Denúncias de procedimentos estéticos ilegais sobem para 1.000 em nove anos

Nos últimos nove anos, as autoridades em Portugal receberam cerca de 1.000 denúncias relacionadas com procedimentos estéticos realizados por pessoas não habilitadas. Este dado alarmante foi revelado no âmbito da campanha “Não é só estética. É saúde.”, que envolve várias entidades, incluindo o Infarmed e a Autoridade de Segurança Alimentar e Económica (ASAE).

De acordo com informações fornecidas à agência Lusa, desde 2019, a ASAE contabilizou 521 denúncias, sendo que cinco ocorreram apenas este ano. Muitas dessas queixas estão ligadas a estabelecimentos de estética, cabeleireiros e clínicas médicas, onde se realizam atos que exigem formação específica. Os consumidores, assim como profissionais de saúde e associações do setor, têm manifestado uma crescente preocupação com a realização de procedimentos invasivos por pessoas sem a devida qualificação.

Além disso, a Entidade Reguladora da Saúde (ERS) recebeu quase 450 denúncias nos últimos quatro anos, tendo realizado 204 ações de fiscalização, 82 das quais apenas no ano passado. As fiscalizações conjuntas entre a ERS, ASAE e Infarmed totalizaram 49 entre 2023 e 2025, refletindo a seriedade da situação.
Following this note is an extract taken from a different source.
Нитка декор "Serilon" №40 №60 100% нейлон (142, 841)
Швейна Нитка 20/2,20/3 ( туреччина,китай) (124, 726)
A escolha das entidades a fiscalizar é baseada na gravidade das denúncias e no risco que estas representam para a saúde dos utentes. Entre 2021 e 2025, a ERS recebeu 438 pedidos de informação sobre as habilitações necessárias para a realização de cuidados de saúde estéticos, evidenciando a necessidade de esclarecimento sobre os requisitos legais e regulamentares.

As autoridades alertam que, apesar de parecerem simples, os procedimentos estéticos podem ser perigosos se realizados por pessoas não habilitadas. Estes atos interferem com vasos sanguíneos, nervos e tecidos cutâneos, podendo resultar em infeções graves, oclusões vasculares e até deformações irreversíveis.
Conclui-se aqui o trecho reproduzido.